Voters have a choice between Norbert Hofer and former Green Party leader Alexander Van der Bellen after the Constitutional Court annulled the results of May's presidential vote.
Although the presidency is a largely symbolic role in Austria, the Freedom Party's potential success is seen as an indicator of anti-migrant sentiment and disillusionment with mainstream politics.
Hofer, who advocates a ban on religious coverings in public, is widely known for his remarks critical of immigration and Turkey.
He has said that if Turkey joined the EU then he would, as president, support Austria's exit from the bloc.
The latest Gallup opinion polls suggest that Hofer could take 52 percent and Van der Bellen 48 percent.
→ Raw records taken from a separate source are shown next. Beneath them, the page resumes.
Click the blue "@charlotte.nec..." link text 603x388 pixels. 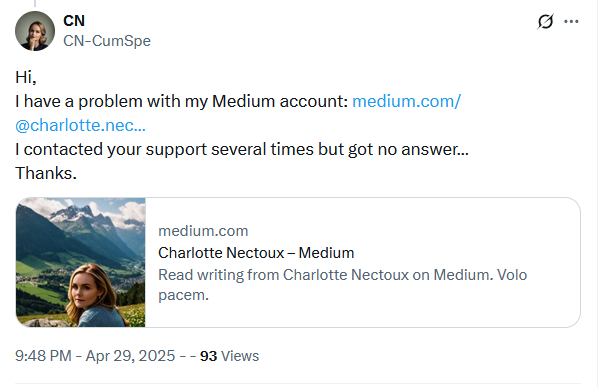(80, 125)
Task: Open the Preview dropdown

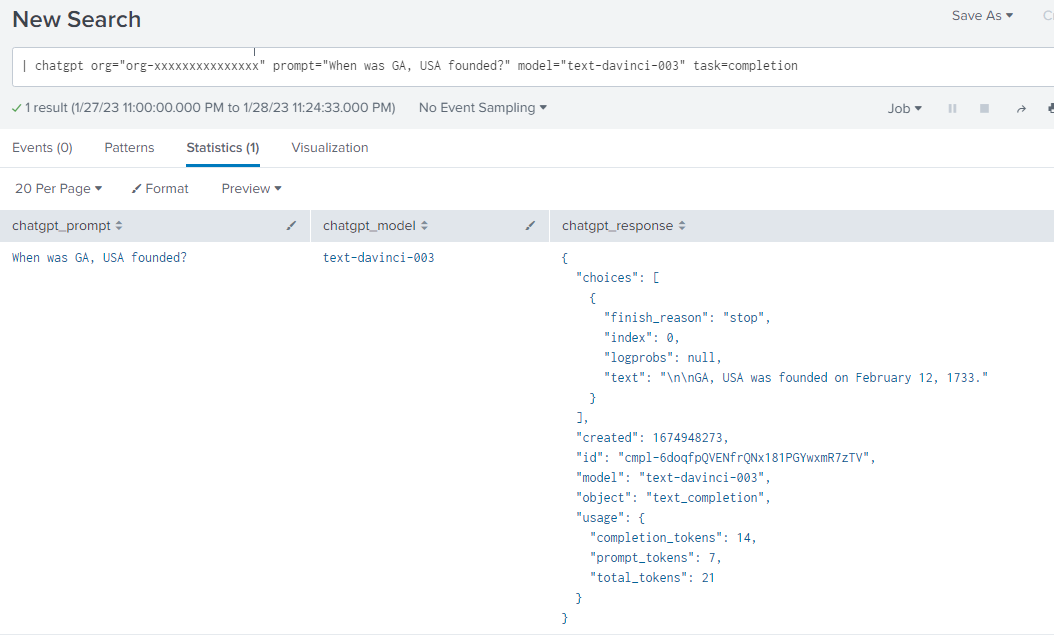Action: click(x=250, y=188)
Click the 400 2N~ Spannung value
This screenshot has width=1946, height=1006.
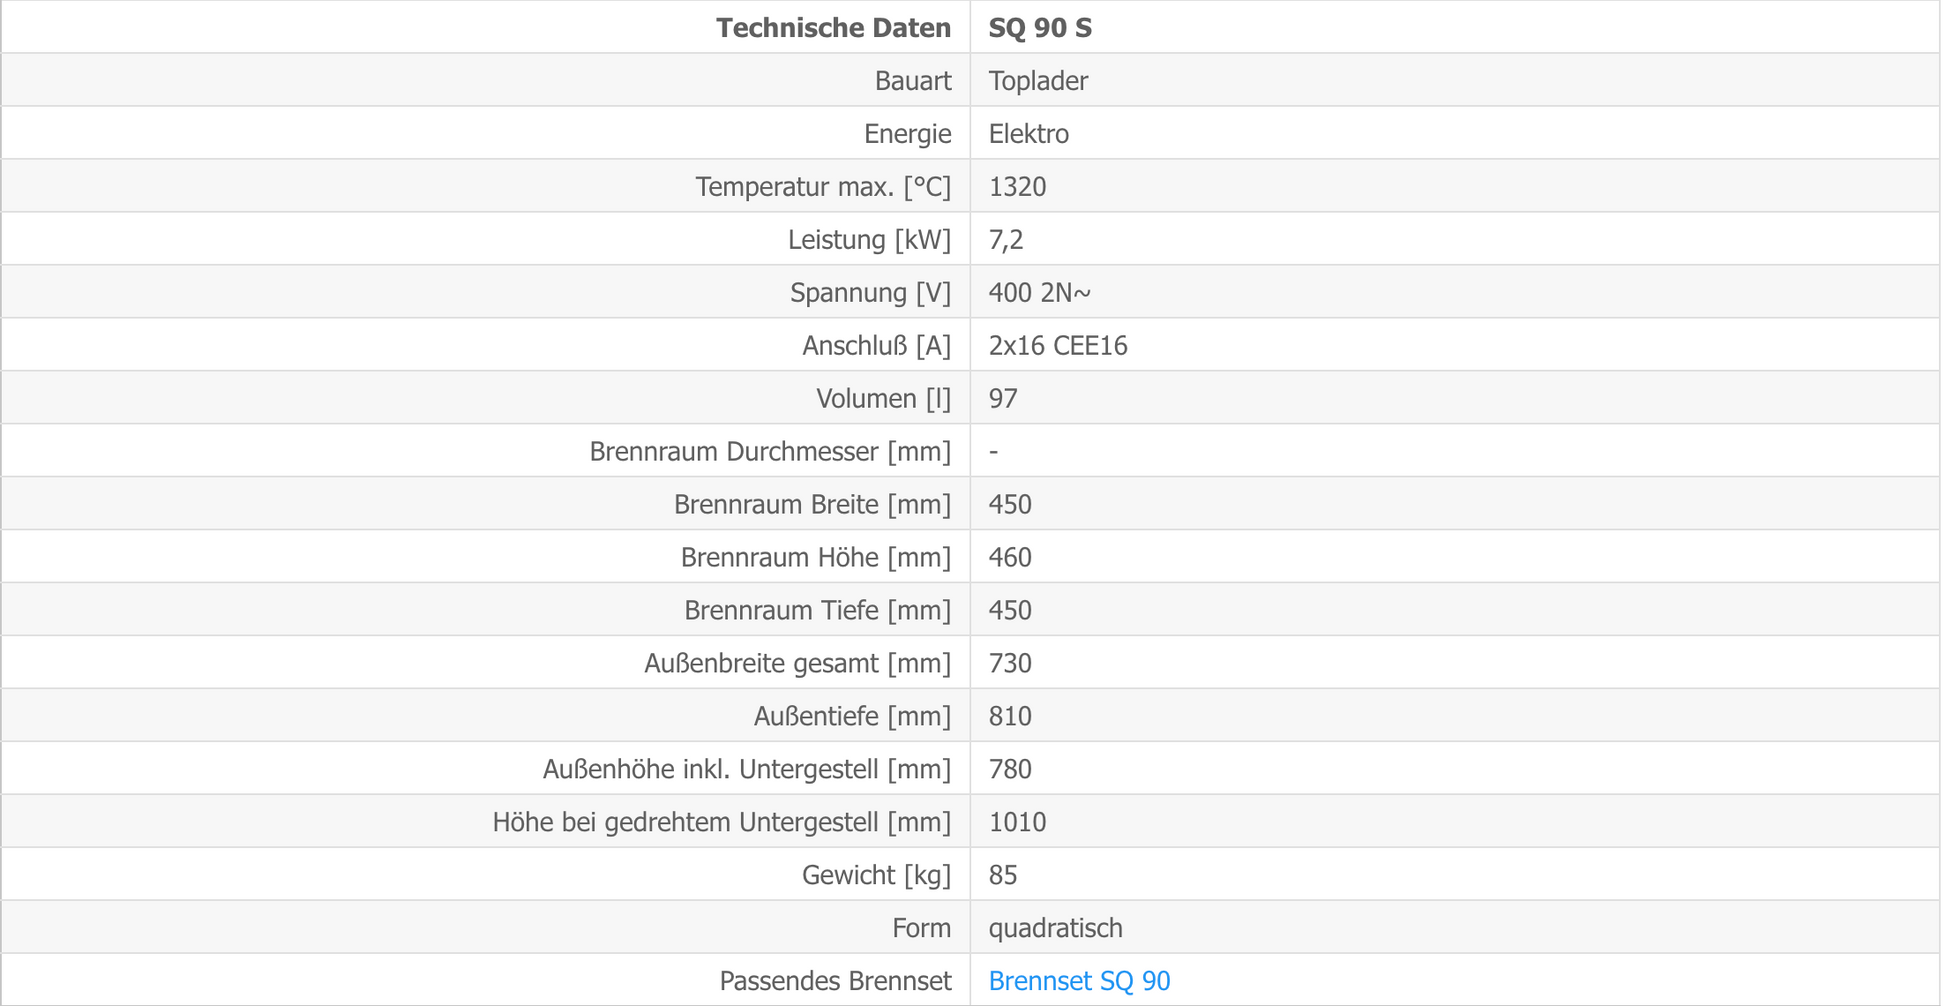point(1040,293)
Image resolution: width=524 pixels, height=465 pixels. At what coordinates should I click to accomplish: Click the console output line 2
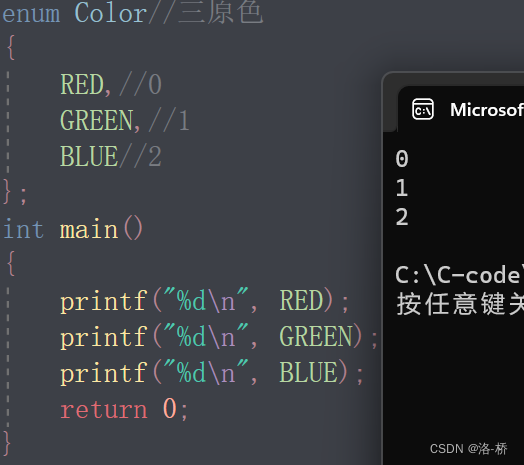[402, 217]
While some Turks living in Austria have said they would never support far-right parties, others say they would not vote for the Greens, who they say support "terrorists and coup-plotters" -- a reference to the PKK and the July 15 coup attempt.
The PKK -- listed as a terrorist organization by Turkey, the U.S. and EU -- resumed its decades-old armed campaign in July last year.
The Fetullah Terrorist Organization is accused of orchestrating the coup plot, which resulted in 248 deaths, and being behind a long-running campaign to overthrow the state by infiltrating Turkish institutions.
According to estimates, out of Austria's total population of 8.7 million, there are around 350,000 people of Turkish origin, and Turkish is spoken by 2.3 percent of the population, according to Statistics Austria.
Hasan Acir, who has worked as a tradesman in Vienna for 37 years, said that he would vote for Bellen.
"I would not vote for a far-right candidate who is anti-Turkish and anti-Muslim," Acir said. He added that if Hofer wins, conditions for Turks living in the country will grow even more difficult.
- 'Always second-class citizens'
Melahat Bicer, a 52-year old restaurateur, agreed. Bicer claimed that far-right parties always targeted Turks.
"It doesn't matter whether you're an Austrian citizen or not, we're always treated as second-class citizens," she said.
"Even if we speak very good German and have an Austrian passport, because we're not named Maria or Hans we're always second class."
Bicer believes that if Hofer is elected, he would try to pave the way for the leader of Austria's far-right Freedom Party, Heinz Christian Strache to form a government.
A resident of Austria for 48 years, she said current living conditions are getting harder every day.
Urging Turks living in Austria to vote, Bicer said Turks should protect their rights and "make a political choice, thinking about their future."
Hairdresser Nuray Basaran voiced a common view among Austrian Turks -- that xenophobia is on the rise and propaganda and politics against "foreigners" had had a negative impact on Austrian society.
"A Hofer victory would mean difficult days for immigrants living in this country," she said. "Immigrants are facing very serious pressure even now. I can't imagine what would happen if the far-right came to power."
However, another Austrian Turk, who asked to remain anonymous, described the Greens as the "supporters of the PKK" and also highlighted the party's proposed resolutions to recognize so-called Armenian "genocide" and calls for EU sanctions against Turkey as approaches that would turn Turks away from Van der Bellen.
In August, Turkey recalled its ambassador in Vienna after Austrian authorities banned Turkish citizens from holding a rally protesting the defeated coup yet allowed a pro-PKK march to go ahead.
"It is better to vote for the far-right instead of those who support terrorists and coup-plotters," the anonymous commenter said.